K12 Inc. CEO Stuart Udell Resigns After Board Changes His Duties

Managing Editor

The CEO of the major for-profit online education provider K12 Inc., Stuart J. Udell, has resigned his post after the company said that its board decided to “redefine his responsibilities.”

The publicly traded Herndon, Va.-based company announced the shakeup Tuesday. It said that the company’s chairman of the board, Nathaniel Davis, who served as CEO from 2014 to 2016, will take over the post again with Udell’s departure.

Udell’s resignation will take effect on March 2, the company said in a statement.

The company’s board had sought from Udell a “narrowing of his responsibilities” that would have been a departure from the “original scope of his work,” said Michael Kraft, K12’s vice-president of finance, public relations, and corporate communications, in an interview.

Davis will assume the CEO role on a permanent, not an interim basis, holding that position “for the foreseeable future,” Kraft said.

K12 Inc. is one of the most polarizing companies operating in the school space. It is the largest commercial operator of online schools in the United States, but the lackluster academic record of its schools has come under fire in many states. (See Education Week’s reporting on the scrutiny of K12-operated online schools in Indiana, and the company’s political influence, in our in-depth series on shortcomings in the cyber charter world, as one example.)

The company has argued that measures of its performance fail to account for the academic struggles that many students bring with them to their programs. It also says its programs are responding to demands from parents whose children have struggled in brick-and-mortar settings, and from policymakers.

K12 is also a big provider of online courses and curriculum as well as tech-based platforms designed to provide customized lessons to students and data about their learning experiences.

Udell took over as CEO at K12 in February of 2016, after holding executive positions with a number of other education companies. He previously served as the chief executive officer of Catapult Learning, and before that, he was the president of postsecondary learning at the Princeton Review.

He also was the CEO of Penn Foster, a provider of high school and career-oriented online learning, which he sold to the Princeton Review. He spent 11 years at Kaplan, where he built the K-12 school division.

In its statement, K12 officials praised several aspects of Udell’s captaincy of the company.

“Stuart has been instrumental in establishing a strong foundation that will allow K12 to prosper for years to come and we have enjoyed an exceptional working relationship,” Davis said.

K12 officials credited Udell with strengthening the organization and its operations.
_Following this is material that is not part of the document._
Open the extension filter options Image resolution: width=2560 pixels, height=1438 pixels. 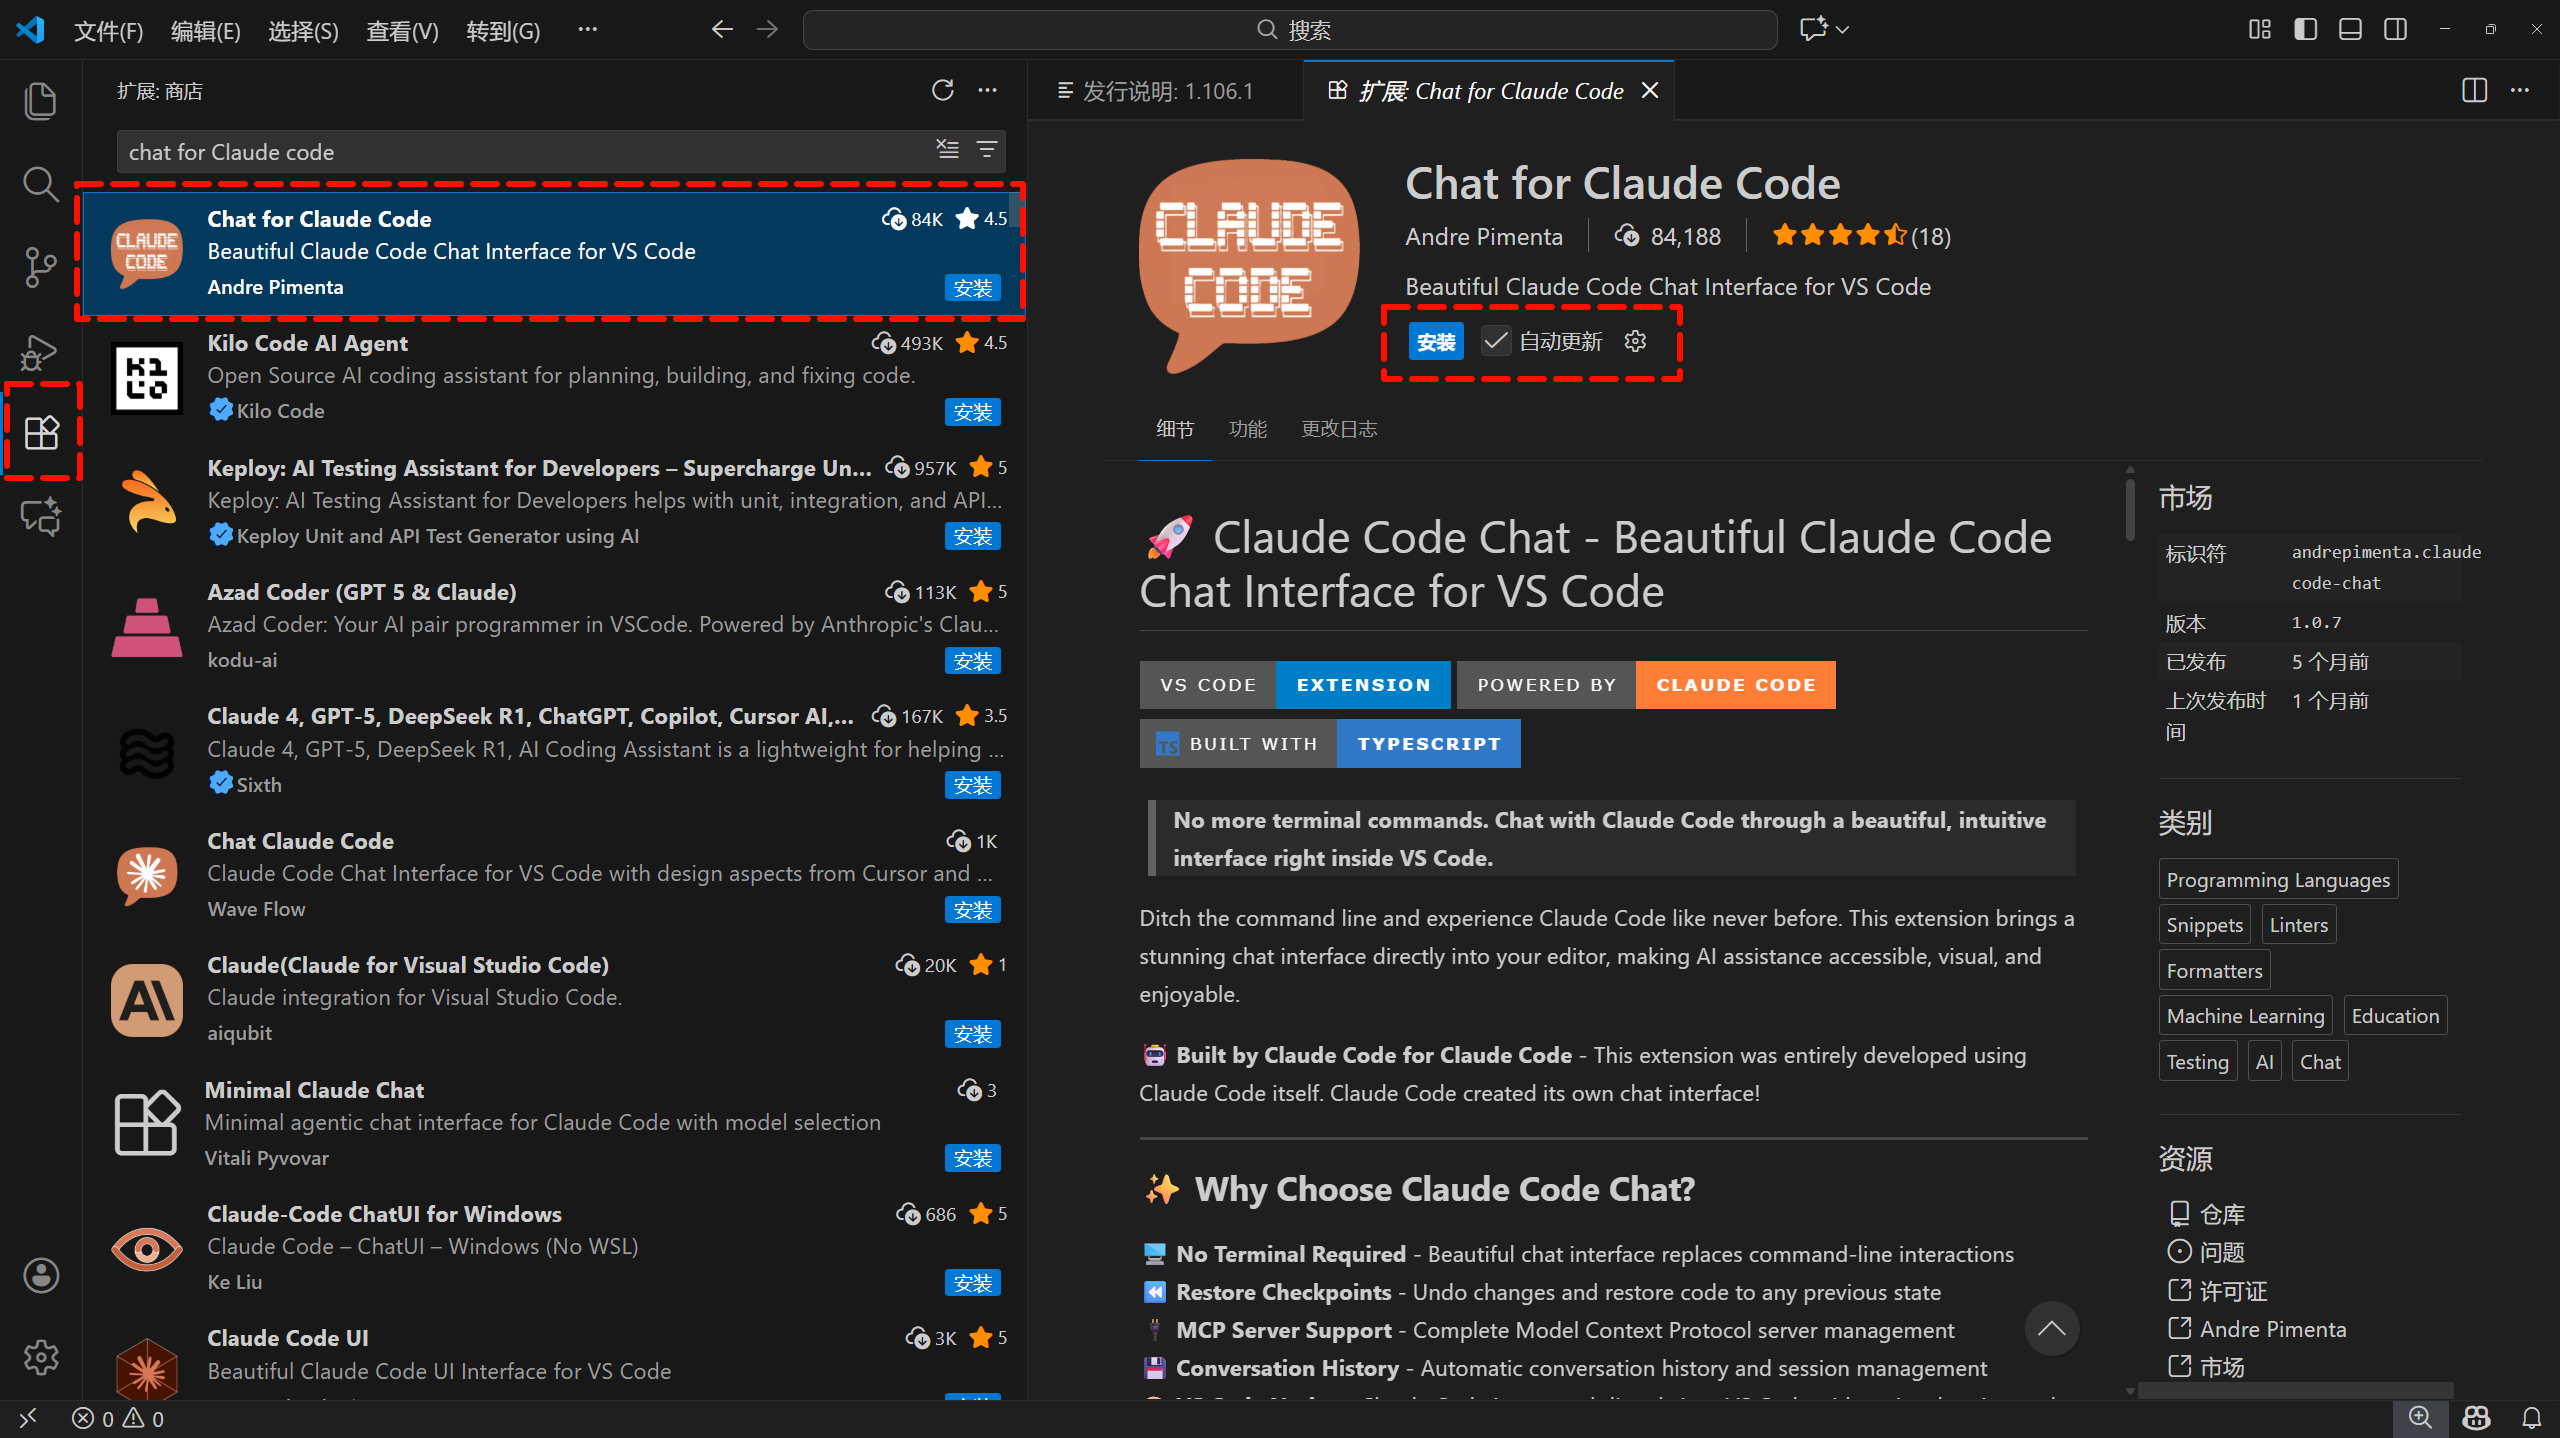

They said he played a critical role in changing the company’s go-to-market approach for one of its brands, Fuel Education, and brought “critical focus to the student learning experience” through acquisitions and development of curriculum, the corporation said.

Davis said he intended to continue the company’s focus on developing “personalized learning” technologies—a huge focus and omnipresent slogan throughout the K-12 landscape today, as well as the company’s academic goals.

He also said that K12’s board has asked him to look at a “long-term acquisition and business-development strategy that puts our cash to use improving shareholder returns.”

Kraft declined to comment further on the board’s motivations for wanting to alter Udell’s duties, beyond the statement put forward by K12. The change was based on the company’s thinking about its “long-term strategy,” he said.

The company is sticking to the financial guidance it has offered investors for the third quarter and the full fiscal year 2018, Davis said—excluding the impact of the severance agreement for Udell.

The company is “right where it needs to be,” Davis said, at mid-year, in achieving its goals for fiscal 2018.

Nothing about the management change will disrupt the operations or content delivered in K12’s schools, Kraft said in the interview.

“The transition will be very seamless,” he said. “We’re a mission-driven company, and the focus is on educating students…The management team we have in place is very tenured.”

This post has been updated with additional comments from K12.